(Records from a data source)
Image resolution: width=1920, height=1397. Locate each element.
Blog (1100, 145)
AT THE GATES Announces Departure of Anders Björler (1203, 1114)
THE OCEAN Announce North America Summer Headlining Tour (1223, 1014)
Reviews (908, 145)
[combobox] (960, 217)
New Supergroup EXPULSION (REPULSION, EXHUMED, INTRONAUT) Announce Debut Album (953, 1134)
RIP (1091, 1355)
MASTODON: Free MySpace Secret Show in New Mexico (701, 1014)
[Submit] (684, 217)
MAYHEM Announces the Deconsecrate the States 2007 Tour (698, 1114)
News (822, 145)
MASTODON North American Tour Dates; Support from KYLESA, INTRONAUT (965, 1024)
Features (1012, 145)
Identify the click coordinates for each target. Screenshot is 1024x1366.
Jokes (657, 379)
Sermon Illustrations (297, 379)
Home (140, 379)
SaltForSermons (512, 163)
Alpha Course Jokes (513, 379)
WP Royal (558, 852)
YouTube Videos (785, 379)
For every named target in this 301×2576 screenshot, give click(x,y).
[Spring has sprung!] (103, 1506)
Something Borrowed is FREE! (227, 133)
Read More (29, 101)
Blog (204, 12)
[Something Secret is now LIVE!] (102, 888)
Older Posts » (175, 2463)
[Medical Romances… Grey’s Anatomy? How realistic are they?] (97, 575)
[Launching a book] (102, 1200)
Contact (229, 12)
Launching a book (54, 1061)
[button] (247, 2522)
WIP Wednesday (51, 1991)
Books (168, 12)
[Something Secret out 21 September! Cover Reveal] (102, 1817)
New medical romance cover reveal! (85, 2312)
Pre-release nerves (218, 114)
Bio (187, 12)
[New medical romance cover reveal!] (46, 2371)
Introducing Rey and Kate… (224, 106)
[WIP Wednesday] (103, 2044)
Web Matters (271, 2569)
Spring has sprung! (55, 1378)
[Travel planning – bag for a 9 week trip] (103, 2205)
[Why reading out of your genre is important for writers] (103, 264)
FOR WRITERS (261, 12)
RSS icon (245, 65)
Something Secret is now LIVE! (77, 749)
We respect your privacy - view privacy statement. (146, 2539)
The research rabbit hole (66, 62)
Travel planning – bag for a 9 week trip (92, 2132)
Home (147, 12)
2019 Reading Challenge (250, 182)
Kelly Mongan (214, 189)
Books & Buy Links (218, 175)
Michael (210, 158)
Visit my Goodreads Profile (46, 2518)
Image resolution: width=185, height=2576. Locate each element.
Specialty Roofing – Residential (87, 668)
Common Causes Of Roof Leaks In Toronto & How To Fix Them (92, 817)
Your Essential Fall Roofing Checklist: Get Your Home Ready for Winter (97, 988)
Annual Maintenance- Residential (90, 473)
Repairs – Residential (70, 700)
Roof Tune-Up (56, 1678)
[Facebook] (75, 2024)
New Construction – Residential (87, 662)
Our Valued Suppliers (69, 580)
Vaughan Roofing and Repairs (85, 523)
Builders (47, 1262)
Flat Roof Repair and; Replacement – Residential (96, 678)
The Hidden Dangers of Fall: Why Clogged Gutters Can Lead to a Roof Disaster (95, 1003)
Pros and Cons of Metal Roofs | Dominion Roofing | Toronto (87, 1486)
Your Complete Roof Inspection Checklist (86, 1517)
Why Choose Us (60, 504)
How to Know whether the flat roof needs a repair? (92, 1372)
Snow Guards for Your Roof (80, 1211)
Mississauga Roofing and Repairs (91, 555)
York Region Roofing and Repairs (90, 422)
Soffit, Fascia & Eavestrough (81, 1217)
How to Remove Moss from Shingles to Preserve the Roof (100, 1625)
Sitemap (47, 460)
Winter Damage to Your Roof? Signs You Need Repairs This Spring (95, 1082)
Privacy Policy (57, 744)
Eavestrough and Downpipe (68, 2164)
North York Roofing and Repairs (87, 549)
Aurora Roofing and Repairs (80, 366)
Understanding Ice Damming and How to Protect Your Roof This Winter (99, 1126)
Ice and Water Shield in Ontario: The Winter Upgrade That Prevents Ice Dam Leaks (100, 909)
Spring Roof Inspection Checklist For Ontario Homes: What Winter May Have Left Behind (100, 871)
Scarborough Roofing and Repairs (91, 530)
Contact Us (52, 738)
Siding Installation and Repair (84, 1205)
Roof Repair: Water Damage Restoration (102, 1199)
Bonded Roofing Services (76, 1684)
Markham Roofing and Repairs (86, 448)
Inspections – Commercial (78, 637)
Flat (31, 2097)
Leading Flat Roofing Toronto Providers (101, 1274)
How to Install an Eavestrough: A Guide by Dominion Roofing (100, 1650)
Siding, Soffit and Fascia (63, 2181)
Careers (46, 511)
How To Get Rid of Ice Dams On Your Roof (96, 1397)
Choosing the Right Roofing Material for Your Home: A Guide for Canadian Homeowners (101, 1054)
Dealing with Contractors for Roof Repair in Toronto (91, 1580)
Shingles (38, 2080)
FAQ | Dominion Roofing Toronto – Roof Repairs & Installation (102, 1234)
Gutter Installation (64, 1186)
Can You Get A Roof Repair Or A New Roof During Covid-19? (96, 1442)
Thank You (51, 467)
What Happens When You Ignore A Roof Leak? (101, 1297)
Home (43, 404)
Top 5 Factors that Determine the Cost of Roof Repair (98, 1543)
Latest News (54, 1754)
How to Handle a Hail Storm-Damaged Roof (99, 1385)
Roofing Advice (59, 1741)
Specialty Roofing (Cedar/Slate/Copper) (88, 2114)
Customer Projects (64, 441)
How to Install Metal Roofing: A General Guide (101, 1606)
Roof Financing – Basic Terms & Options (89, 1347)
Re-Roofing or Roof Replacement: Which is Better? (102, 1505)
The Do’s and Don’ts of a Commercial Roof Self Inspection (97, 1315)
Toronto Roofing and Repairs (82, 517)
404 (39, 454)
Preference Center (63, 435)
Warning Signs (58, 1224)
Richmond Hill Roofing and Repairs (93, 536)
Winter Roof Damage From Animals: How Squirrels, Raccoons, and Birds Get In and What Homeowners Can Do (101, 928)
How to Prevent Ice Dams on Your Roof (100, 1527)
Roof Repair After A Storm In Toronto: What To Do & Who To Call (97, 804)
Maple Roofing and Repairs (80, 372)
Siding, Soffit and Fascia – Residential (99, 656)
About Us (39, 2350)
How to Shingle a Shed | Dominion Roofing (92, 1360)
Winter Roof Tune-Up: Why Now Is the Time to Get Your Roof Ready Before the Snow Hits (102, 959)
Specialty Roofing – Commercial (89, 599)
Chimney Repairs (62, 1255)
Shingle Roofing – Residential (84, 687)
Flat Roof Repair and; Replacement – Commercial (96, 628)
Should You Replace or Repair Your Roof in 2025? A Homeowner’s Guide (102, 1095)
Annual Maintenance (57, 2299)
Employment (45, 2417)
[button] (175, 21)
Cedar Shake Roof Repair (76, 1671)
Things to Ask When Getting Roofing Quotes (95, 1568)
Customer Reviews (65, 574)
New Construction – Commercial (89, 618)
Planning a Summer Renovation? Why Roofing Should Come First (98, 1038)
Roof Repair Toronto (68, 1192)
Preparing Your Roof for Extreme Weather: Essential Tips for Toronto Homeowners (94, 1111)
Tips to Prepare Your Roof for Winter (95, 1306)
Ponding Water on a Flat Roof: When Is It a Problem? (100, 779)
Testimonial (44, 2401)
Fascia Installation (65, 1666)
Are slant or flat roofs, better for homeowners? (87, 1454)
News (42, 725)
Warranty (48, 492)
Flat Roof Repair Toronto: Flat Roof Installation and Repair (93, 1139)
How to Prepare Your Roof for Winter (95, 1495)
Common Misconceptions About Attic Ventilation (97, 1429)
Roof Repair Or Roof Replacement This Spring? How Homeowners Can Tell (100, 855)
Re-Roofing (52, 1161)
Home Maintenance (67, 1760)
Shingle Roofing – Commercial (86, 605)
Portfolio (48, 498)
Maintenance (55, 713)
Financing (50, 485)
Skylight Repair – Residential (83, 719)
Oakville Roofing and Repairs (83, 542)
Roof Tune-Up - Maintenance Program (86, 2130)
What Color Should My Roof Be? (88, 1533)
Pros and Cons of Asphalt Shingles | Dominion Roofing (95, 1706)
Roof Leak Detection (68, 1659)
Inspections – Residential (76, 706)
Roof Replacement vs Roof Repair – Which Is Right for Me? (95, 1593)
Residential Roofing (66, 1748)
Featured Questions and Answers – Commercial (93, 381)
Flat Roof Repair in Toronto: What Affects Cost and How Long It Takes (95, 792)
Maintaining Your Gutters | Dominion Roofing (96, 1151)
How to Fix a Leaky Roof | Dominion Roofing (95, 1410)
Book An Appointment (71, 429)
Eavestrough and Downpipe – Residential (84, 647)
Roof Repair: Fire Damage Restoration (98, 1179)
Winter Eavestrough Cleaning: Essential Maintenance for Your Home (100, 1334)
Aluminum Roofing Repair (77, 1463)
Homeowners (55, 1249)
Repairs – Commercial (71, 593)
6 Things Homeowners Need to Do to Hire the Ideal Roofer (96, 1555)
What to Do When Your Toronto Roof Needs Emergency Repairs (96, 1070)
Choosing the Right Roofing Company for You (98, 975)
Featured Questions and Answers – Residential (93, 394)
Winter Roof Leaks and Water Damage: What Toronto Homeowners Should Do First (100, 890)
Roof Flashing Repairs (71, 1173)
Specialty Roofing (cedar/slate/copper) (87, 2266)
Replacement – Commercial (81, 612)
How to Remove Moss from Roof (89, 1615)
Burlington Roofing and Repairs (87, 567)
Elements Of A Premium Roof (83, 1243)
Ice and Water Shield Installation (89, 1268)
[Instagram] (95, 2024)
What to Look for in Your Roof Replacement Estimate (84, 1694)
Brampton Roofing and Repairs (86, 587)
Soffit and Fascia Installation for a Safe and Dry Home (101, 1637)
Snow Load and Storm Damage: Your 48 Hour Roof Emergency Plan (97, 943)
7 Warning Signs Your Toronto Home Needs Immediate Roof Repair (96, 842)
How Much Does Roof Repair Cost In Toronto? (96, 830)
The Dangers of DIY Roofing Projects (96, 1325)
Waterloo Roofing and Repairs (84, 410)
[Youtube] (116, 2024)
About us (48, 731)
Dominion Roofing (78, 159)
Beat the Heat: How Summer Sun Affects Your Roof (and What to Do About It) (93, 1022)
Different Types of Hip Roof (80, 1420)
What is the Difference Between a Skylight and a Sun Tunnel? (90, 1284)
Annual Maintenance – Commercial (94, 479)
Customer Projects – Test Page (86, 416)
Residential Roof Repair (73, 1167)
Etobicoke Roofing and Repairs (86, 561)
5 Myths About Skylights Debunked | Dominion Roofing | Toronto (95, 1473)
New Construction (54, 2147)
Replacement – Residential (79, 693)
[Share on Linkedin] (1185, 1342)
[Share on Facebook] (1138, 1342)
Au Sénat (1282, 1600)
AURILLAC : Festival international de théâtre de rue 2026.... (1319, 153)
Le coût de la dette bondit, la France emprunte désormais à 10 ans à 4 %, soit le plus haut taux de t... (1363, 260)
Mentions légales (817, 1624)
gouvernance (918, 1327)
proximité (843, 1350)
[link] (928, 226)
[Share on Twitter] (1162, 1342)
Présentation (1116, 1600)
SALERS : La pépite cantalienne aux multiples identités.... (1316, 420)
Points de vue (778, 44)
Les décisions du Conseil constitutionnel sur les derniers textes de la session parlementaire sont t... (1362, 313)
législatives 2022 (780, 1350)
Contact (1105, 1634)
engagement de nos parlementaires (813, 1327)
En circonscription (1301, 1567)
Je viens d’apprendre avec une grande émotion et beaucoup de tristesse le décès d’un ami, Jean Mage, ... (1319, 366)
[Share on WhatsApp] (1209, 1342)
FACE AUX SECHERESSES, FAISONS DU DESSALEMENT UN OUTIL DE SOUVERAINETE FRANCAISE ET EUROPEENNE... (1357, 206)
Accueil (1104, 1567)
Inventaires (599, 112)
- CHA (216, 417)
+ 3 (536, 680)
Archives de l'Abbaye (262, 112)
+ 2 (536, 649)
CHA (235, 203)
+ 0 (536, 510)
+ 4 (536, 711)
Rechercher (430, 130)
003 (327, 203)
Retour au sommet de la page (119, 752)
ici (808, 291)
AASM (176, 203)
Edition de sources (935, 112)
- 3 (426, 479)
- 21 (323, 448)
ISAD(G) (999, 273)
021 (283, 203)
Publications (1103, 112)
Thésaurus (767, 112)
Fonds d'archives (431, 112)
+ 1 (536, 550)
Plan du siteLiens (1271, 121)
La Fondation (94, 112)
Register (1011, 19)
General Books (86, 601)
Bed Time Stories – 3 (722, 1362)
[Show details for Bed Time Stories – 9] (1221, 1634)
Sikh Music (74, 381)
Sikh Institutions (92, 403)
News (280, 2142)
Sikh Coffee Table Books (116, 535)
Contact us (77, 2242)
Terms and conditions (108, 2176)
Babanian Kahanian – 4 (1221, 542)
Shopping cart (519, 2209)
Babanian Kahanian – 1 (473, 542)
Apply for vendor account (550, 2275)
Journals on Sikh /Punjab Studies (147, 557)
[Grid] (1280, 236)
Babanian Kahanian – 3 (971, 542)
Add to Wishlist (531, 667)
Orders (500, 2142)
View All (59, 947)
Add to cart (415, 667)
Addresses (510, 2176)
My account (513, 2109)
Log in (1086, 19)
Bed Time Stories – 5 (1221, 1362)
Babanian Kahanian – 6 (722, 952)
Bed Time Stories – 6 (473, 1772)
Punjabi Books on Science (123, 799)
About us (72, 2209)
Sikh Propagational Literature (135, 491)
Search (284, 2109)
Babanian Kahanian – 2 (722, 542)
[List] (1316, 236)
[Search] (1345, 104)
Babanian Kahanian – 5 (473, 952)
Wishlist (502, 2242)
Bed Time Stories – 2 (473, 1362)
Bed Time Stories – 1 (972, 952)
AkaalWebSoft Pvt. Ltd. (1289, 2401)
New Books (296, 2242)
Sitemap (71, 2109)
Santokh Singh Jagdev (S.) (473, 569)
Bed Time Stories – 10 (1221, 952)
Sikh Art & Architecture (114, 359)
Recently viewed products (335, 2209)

* _The task_:
Please transcribe the data exactly from its first line. End with the line that contains "RIP (1091, 1355)".

* _Solution to the exercise_:
Image resolution: width=1920, height=1397. Locate each element.
Blog (1100, 145)
AT THE GATES Announces Departure of Anders Björler (1203, 1114)
THE OCEAN Announce North America Summer Headlining Tour (1223, 1014)
Reviews (908, 145)
[combobox] (960, 217)
New Supergroup EXPULSION (REPULSION, EXHUMED, INTRONAUT) Announce Debut Album (953, 1134)
RIP (1091, 1355)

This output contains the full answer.